GEOarchive の Matrix table (マトリックステーブル) の書式を解説します。マトリックステーブルは、エクセルファイルの2枚目のシートに記入します。テンプレートに含まれる # から始まる行はコメントで、書式の説明です。”ID_REF” から始まる7行目以降の行にマイクロアレイデータを記入することになります。

ID_REF の列

マトリックステーブルの1列目が、 “ID_REF” の列です。この “ID_REF” は、いわゆる、Probe の ID のことです。マイクロアレイのメーカーや、製品の種類によって表現が異なるので、このような表記になっているのだと思います。例えば、Affymetrix の場合は、ID, Probe Set ID (e.g. 1007_s_at)などと呼ばれます。Agilent  の場合は、ID, Probe Name (e.g. A_23_P100001)のように呼ばれます。

重要なポイントは、ここで使用することになる ID を、GEO の “Platform” として登録されている情報の “ID” と一致させる必要があることです。言葉で書くと難しいのですが、通常の Probe ID (1007_s_at や A_23_P100001) を ID_REF に使用した上で、正しい Platform  (GPLxxxx) をメタデータ(1枚目のシート)の platform 欄に記入していれば問題ありません。

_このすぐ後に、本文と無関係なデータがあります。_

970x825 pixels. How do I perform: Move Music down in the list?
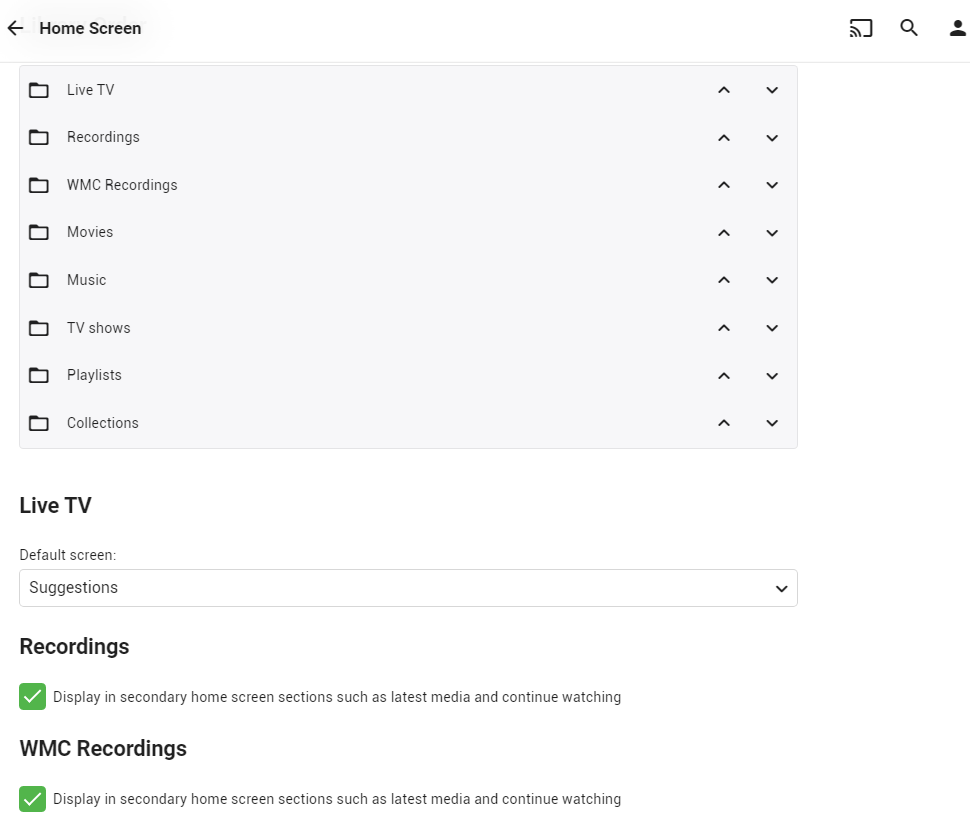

(Illumina のマイクロアレイデータの場合、”ProbeID” と呼ばれるものが、GEO の Platform の情報においては、”Array_Address_ID” となっていることがあります。その場合は、Platform の情報における “ID” (1, 2, 3, …) に付け替える必要があります。)

 SAMPLE の列

2列目以降は、サンプルの正規化されたシグナル値を記入します。1列につき、1サンプルのマイクロアレイデータということになります。もしあれば、シグナル値の次の列にフラグの値を記入します。よって、 ID_REF, SAMPLE1 のシグナル値, SAMPLE1のフラグ, SAMPLE2のシグナル値, SAMPLE2のフラグ, …, の順に続くことになります。

ここで重要なポイントは、SAMPLE1, SAMPLE2 などの各列の名前は、1枚目のシートの “Sample name” の欄に記入した名前と一致させる必要があることです。また、重複する名前も使えません。title に書いた呼び名ではありません。(間違いを防ぐために、SAMPLE1, SAMPLE2 などとしておくことをお勧めします。WT, KO などの呼び名は、title に書けます。)

フラグは、ABS_CALL (A, M, Pの情報)や、Detection p-value の情報です。各列の名前は、同じ “ABS_CALL” でもかまいません。ただし、シグナル値の列の次に来るよう、位置に気をつけましょう。